● Records to use
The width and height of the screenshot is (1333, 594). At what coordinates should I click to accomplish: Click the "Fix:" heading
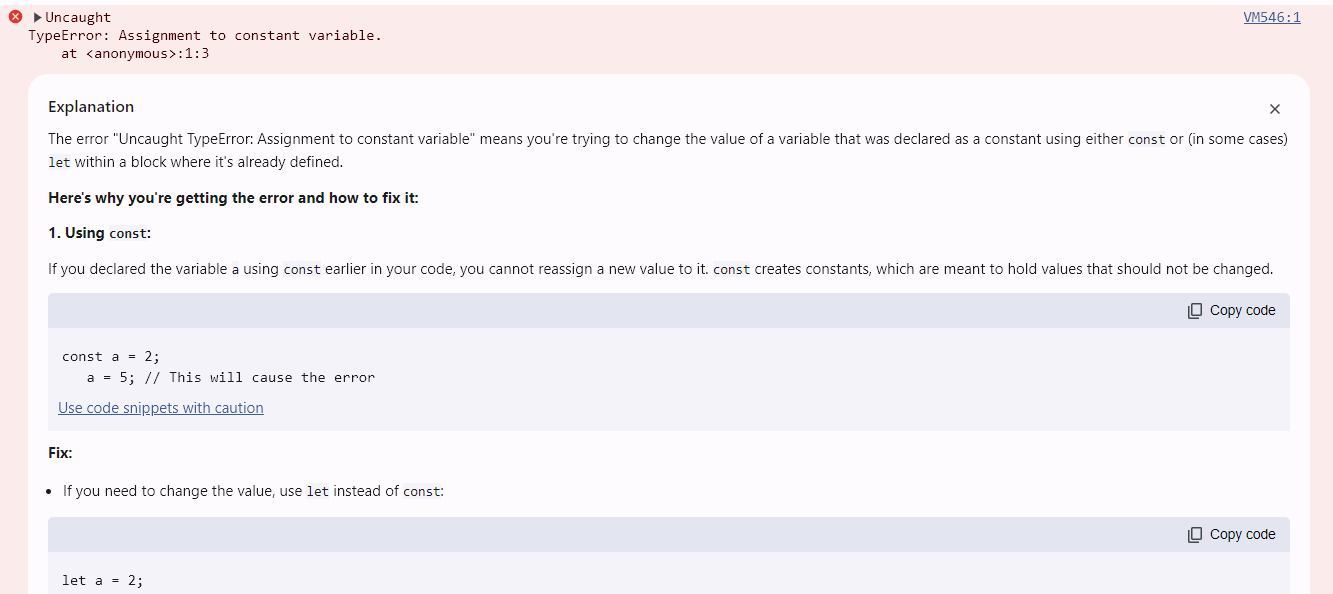click(60, 453)
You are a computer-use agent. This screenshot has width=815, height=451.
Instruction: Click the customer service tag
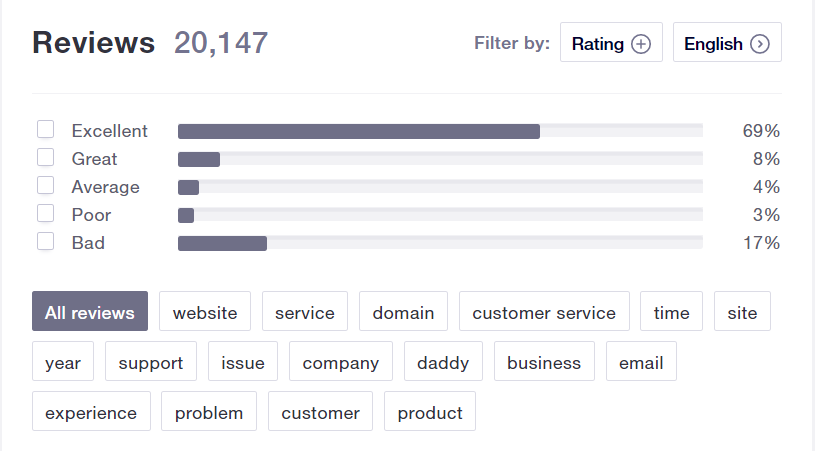pos(544,312)
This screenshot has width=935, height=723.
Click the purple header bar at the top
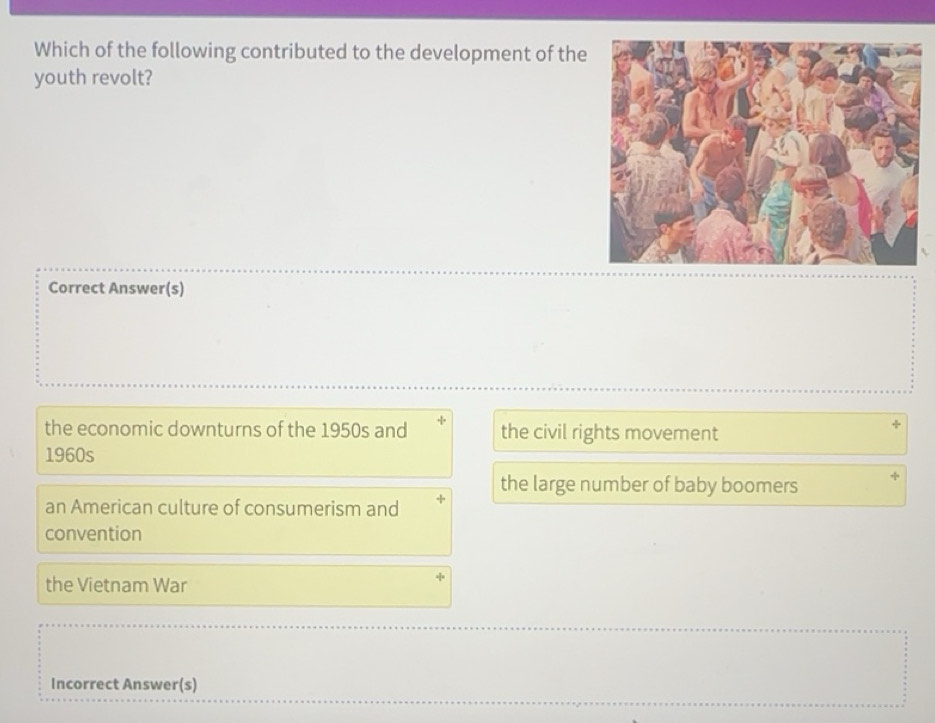click(467, 8)
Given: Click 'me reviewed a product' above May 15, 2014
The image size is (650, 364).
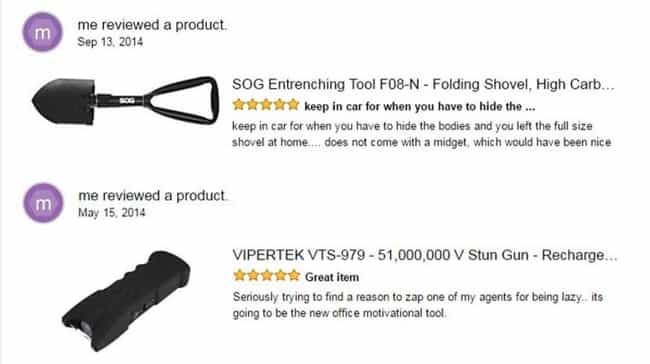Looking at the screenshot, I should pyautogui.click(x=153, y=196).
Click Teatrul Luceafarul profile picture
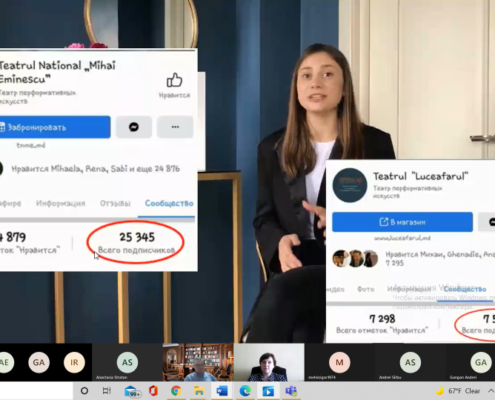 (x=350, y=185)
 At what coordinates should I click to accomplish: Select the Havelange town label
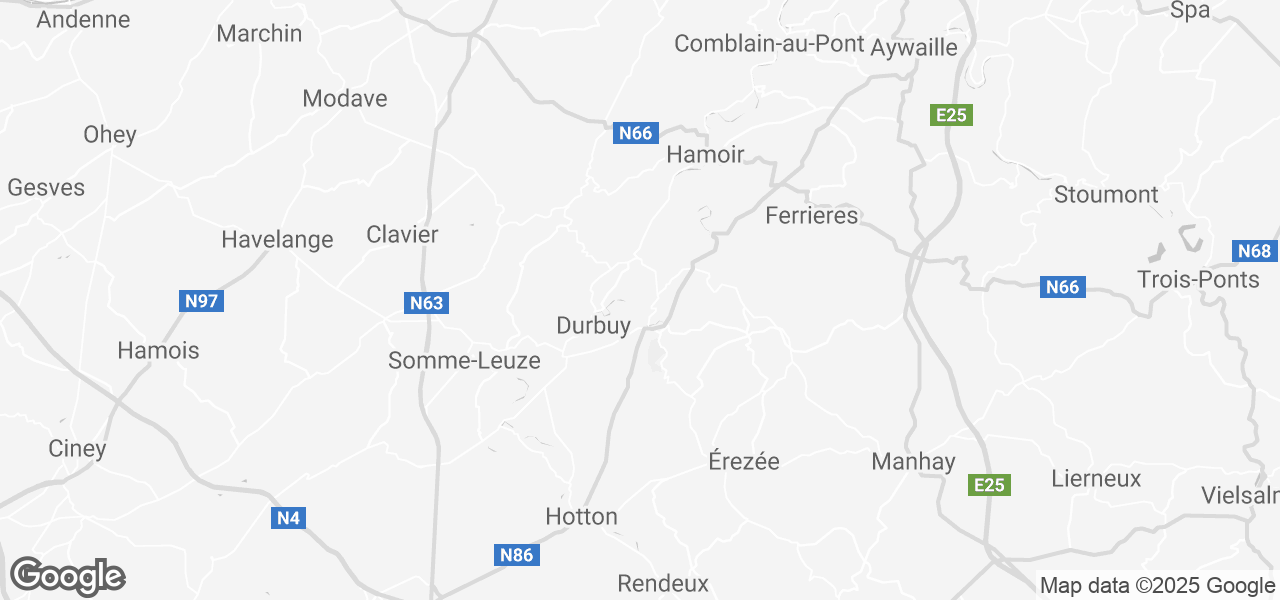coord(277,240)
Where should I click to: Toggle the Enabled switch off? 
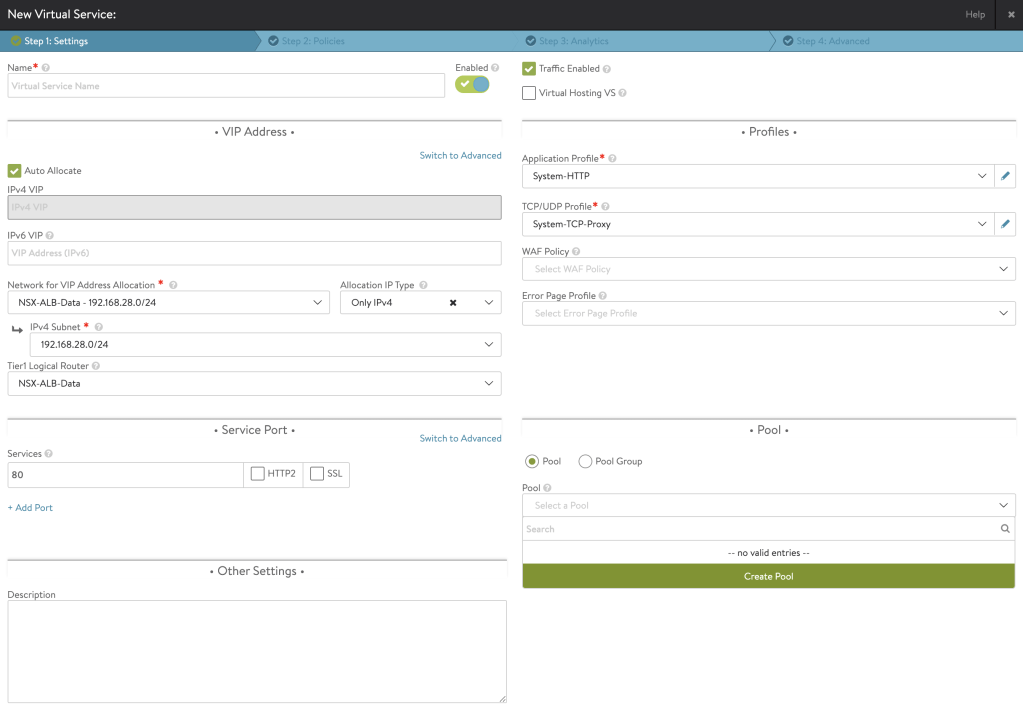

● What is needed
Leaving out the pictures, return the records exactly as given.

● The completed task
The width and height of the screenshot is (1333, 594). At what coordinates should I click to accomplish: Click the "Fix:" heading
click(60, 453)
You are a computer-use agent. This screenshot has width=815, height=451.
Instruction: Click the customer service tag
pos(544,312)
This screenshot has width=935, height=723.
Click the purple header bar at the top
click(467, 8)
Given: Click 'me reviewed a product' above May 15, 2014
The image size is (650, 364).
Looking at the screenshot, I should pyautogui.click(x=153, y=196).
Click Teatrul Luceafarul profile picture
 (x=350, y=185)
 At what coordinates should I click to accomplish: Select the Havelange town label
coord(277,240)
Where should I click to: Toggle the Enabled switch off? 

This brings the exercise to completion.